The background – both visual and informational – recalls Arjun Appadurai’s notion of colonial photographic backdrops[5]. Once passive yet pivotal, such backdrops now operate as silent agents of visual storytelling and “symptoms of power relations”[6]. In the context of Russia’s brutal military conflict, society seems to have become accustomed to living against a backdrop of a distant war. “[War] is beholden not to have an objective but to prove its very existence”[7], and yet one of its purposes now seems to conceal its existence entirely, despite the millions of devices documenting it. The politics of disorientation now manifests through an anesthetic civil contract – a revised contract of photography in this new cyberwarfare[8], framed by “a world imagined and engineered during the Cold War”[9].

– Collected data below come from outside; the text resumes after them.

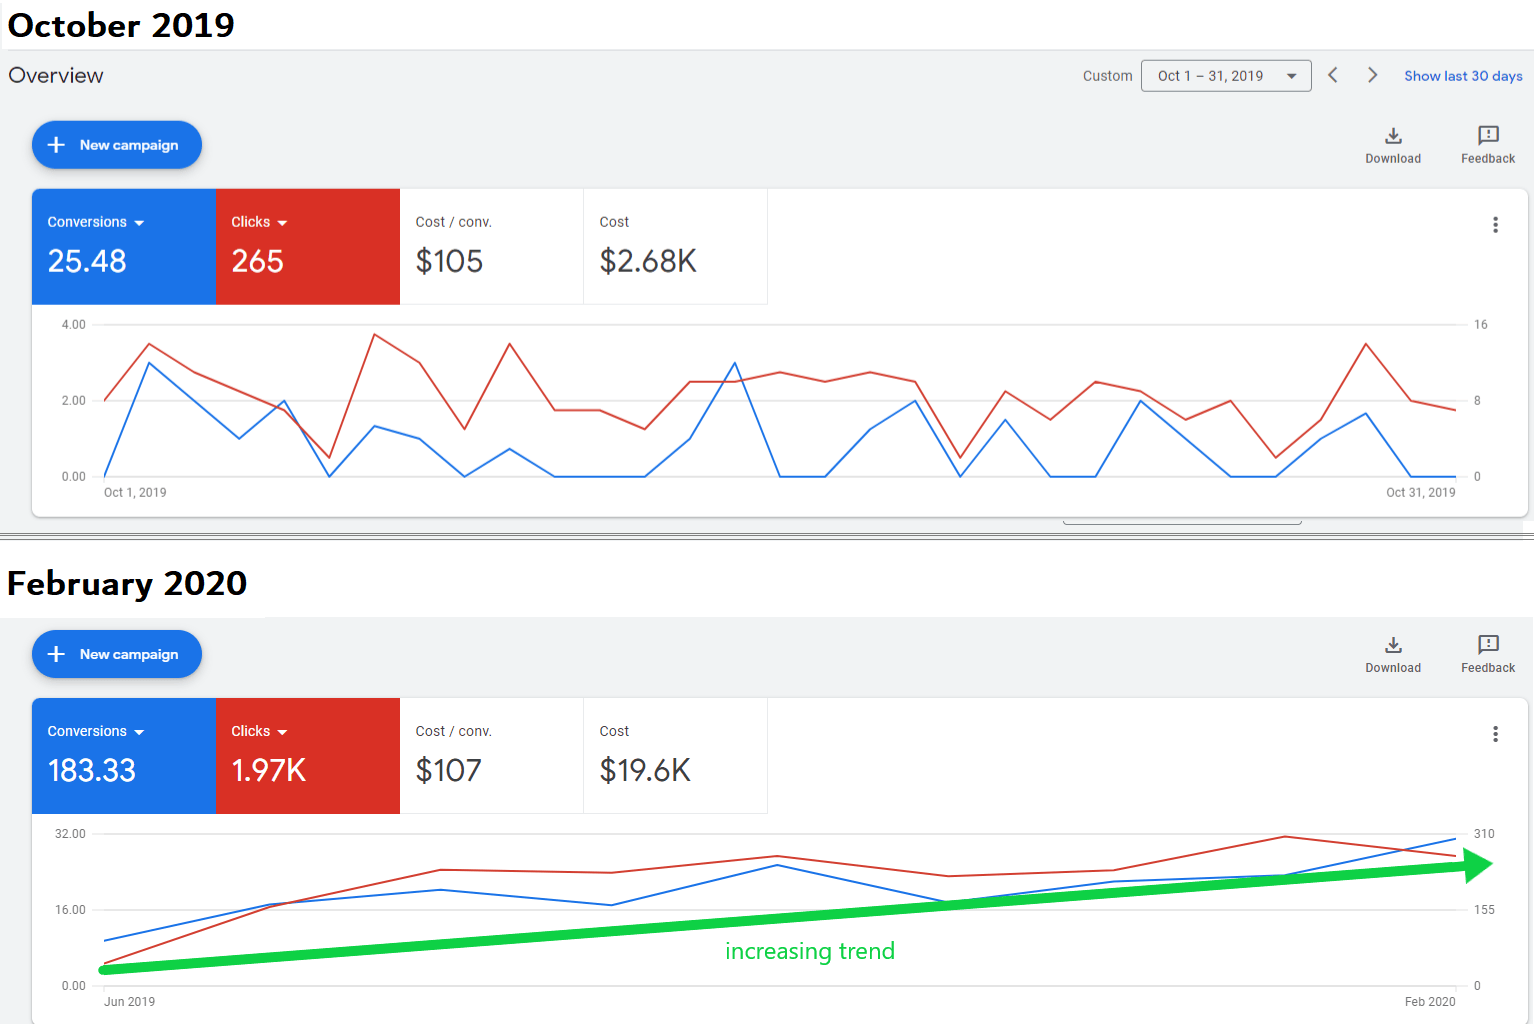
Task: Open the three-dot menu on the February chart card
Action: coord(1495,734)
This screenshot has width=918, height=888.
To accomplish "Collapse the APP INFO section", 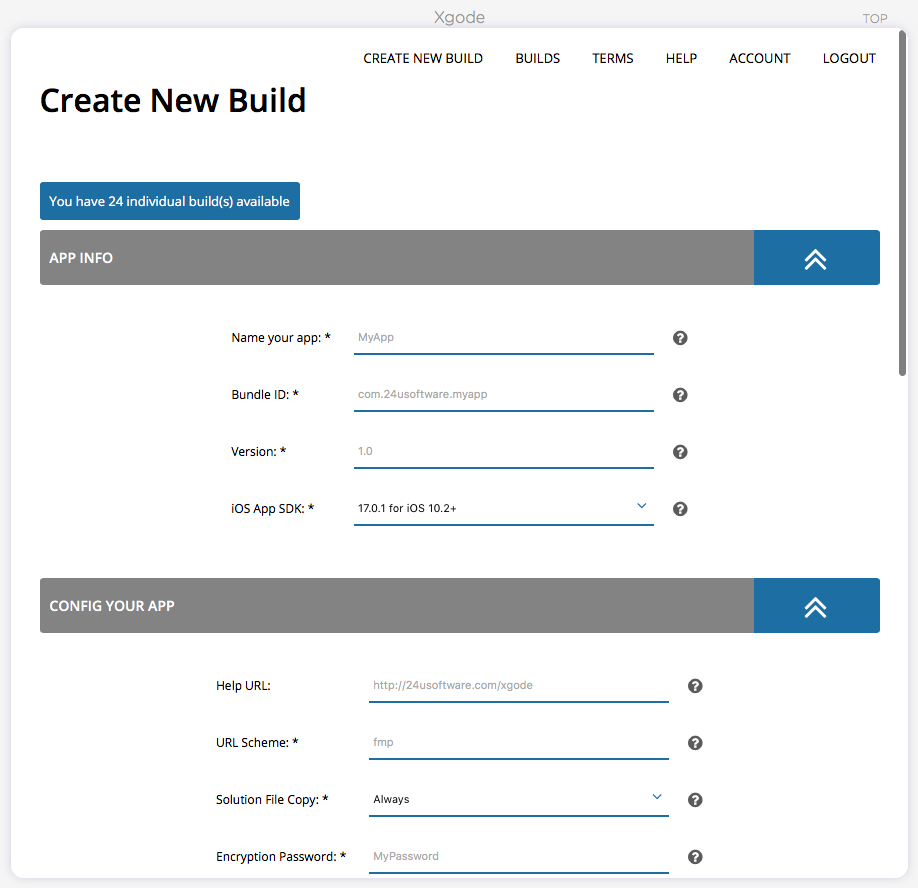I will coord(816,258).
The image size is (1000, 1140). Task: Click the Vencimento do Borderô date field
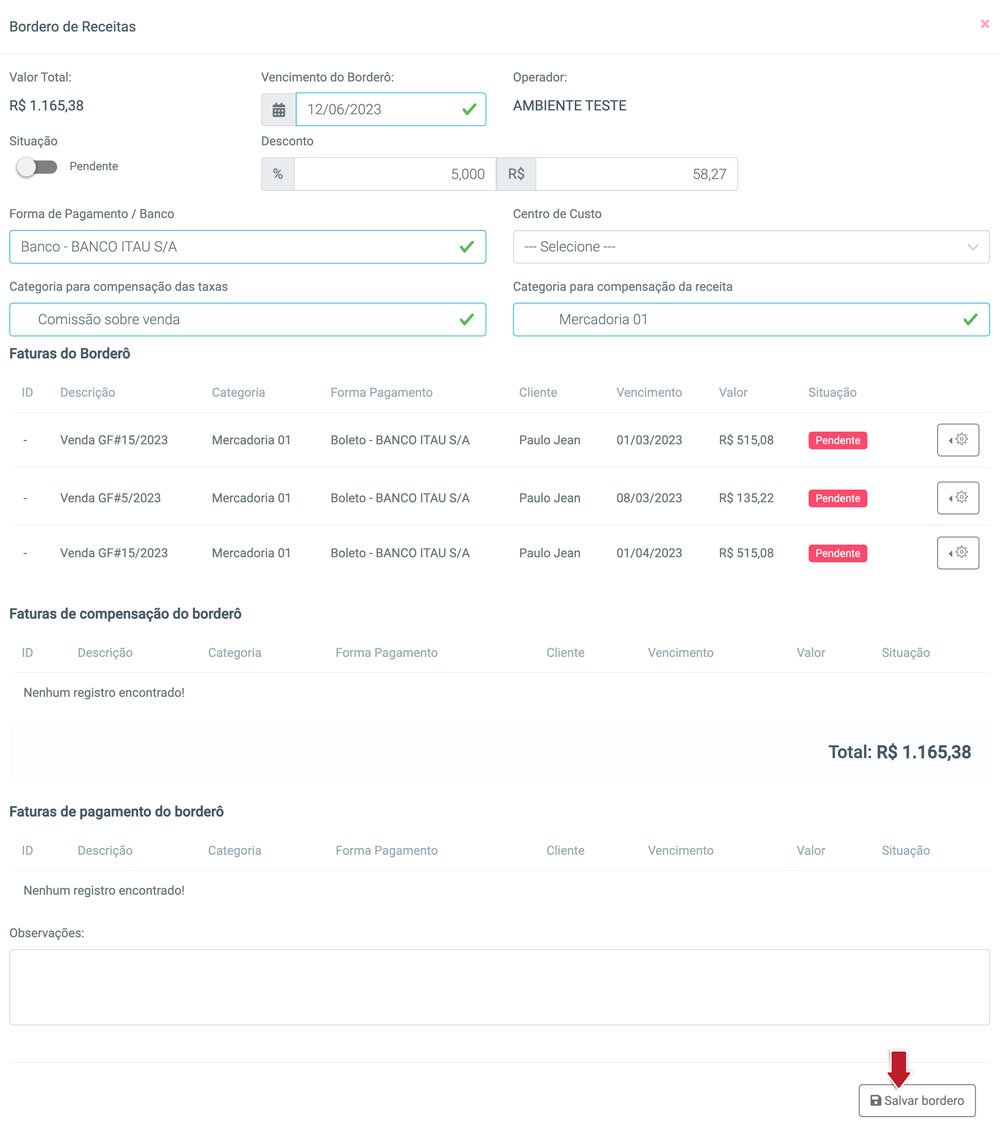tap(391, 110)
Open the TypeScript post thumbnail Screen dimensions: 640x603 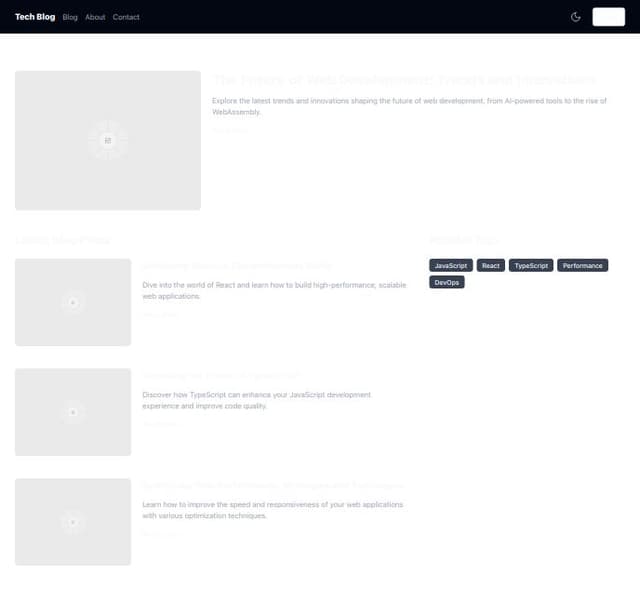(73, 412)
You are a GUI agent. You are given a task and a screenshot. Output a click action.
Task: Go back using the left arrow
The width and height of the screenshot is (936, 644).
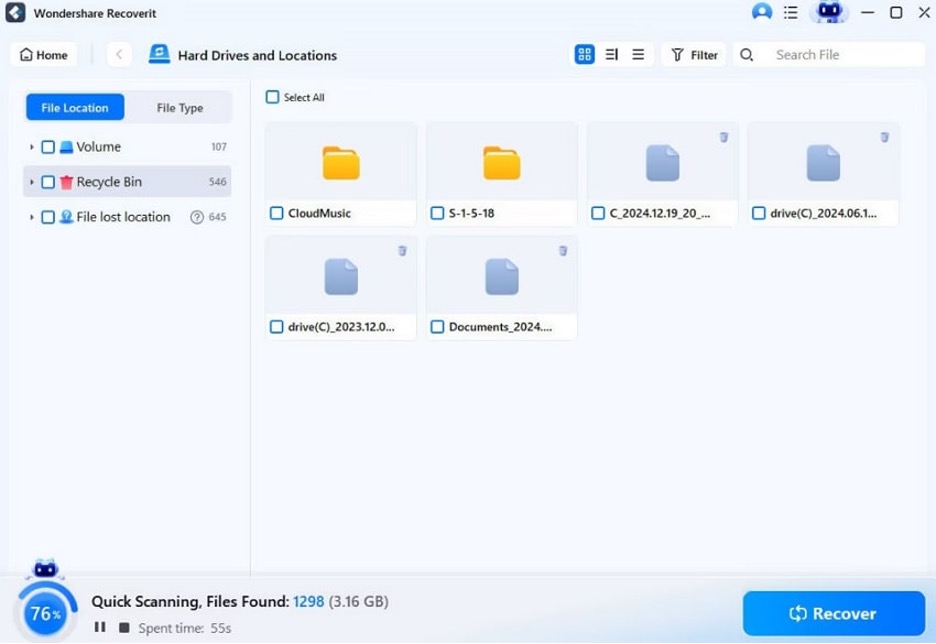(119, 55)
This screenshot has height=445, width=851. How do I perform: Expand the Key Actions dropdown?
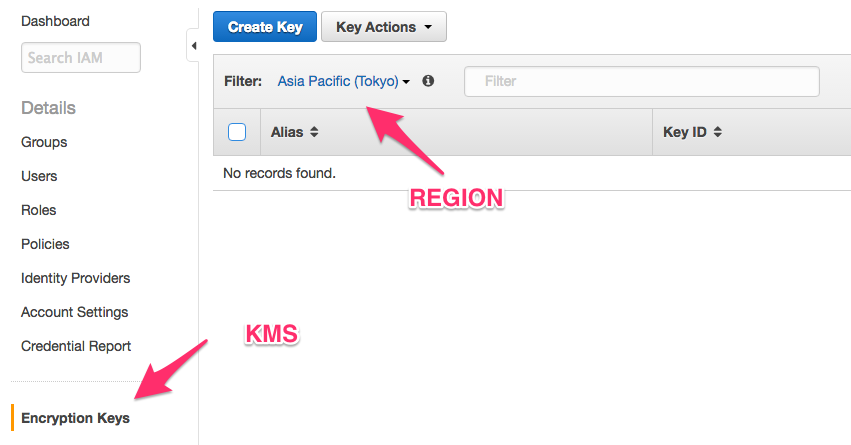pos(383,27)
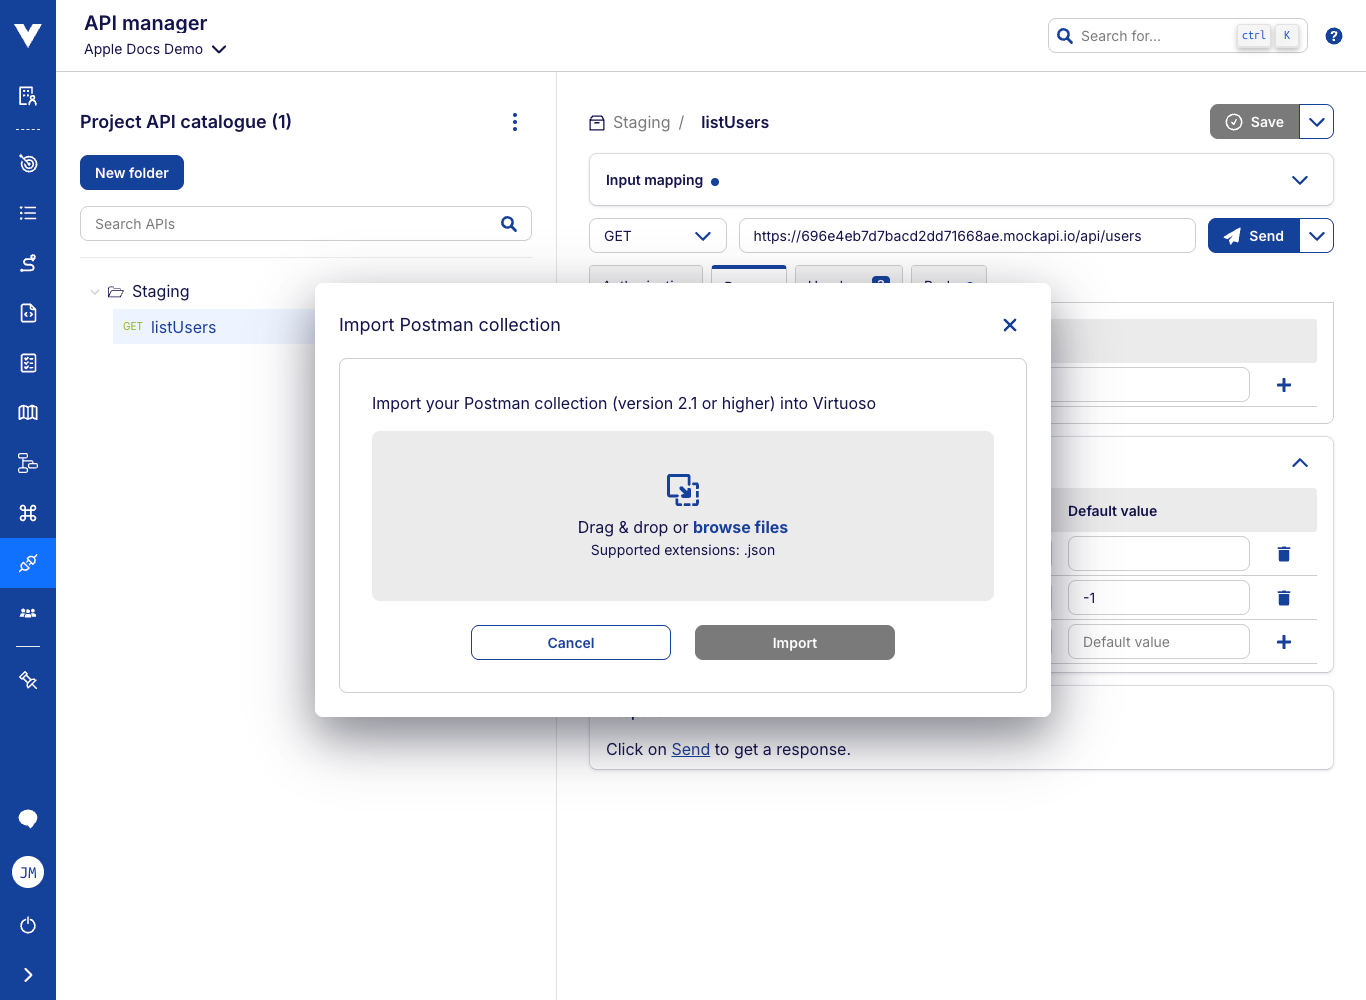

- ↑ Campbell, Ken, and David King. Ten Years of Uzbekistan: A Commemoration. Ken Campbell, 1994.
- ↑ “Симоньян заявила о замене ведущих RT созданными ИИ аватарами.” Gazeta.ru, 29 Oct. 2024, www.gazeta.ru/tech/news/2024/10/29/24263911.shtml. Accessed 6 Jan. 2025.
- ↑ Mandelli, Stefano, et al. “When Synthetic Traces Hide Real Content: Analysis of Stable Diffusion Image Laundering.” arXiv, 2024, doi:10.48550/arXiv.2407.10736.
- ↑ Azoulay, Ariella. The Civil Contract of Photography. Zone Books, 2008, p. 24.
- ↑ Appadurai, Arjun. "The Colonial Backdrop." Afterimage, vol. 24, no. 5, 1997, pp. 4–7.
- ↑ Anikina, Alexandra. “Things in the Background: Video Conferencing and the Labor of Being Seen.” Video Conferencing: Infrastructures, Practices, Aesthetics, edited by Axel Volmar, Olga Moskatova, and Jan Distelmeyer, Columbia University Press, 2023, pp. 275–292.
- ↑ Baudrillard, Jean. The Gulf War Did Not Take Place. Translated by Paul Patton, Indiana University Press, 1995, p. 32.
- ↑ Dyer-Witheford, Nick, and Svitlana Matviyenko. Cyberwar and Revolution: Digital Subterfuge in Global Capitalism. University of Minnesota Press, 2019.
- ↑ Beck, John, and Ryan Bishop, editors. Cold War Legacies: Systems, Theory, Aesthetics. Edinburgh University Press, 2016.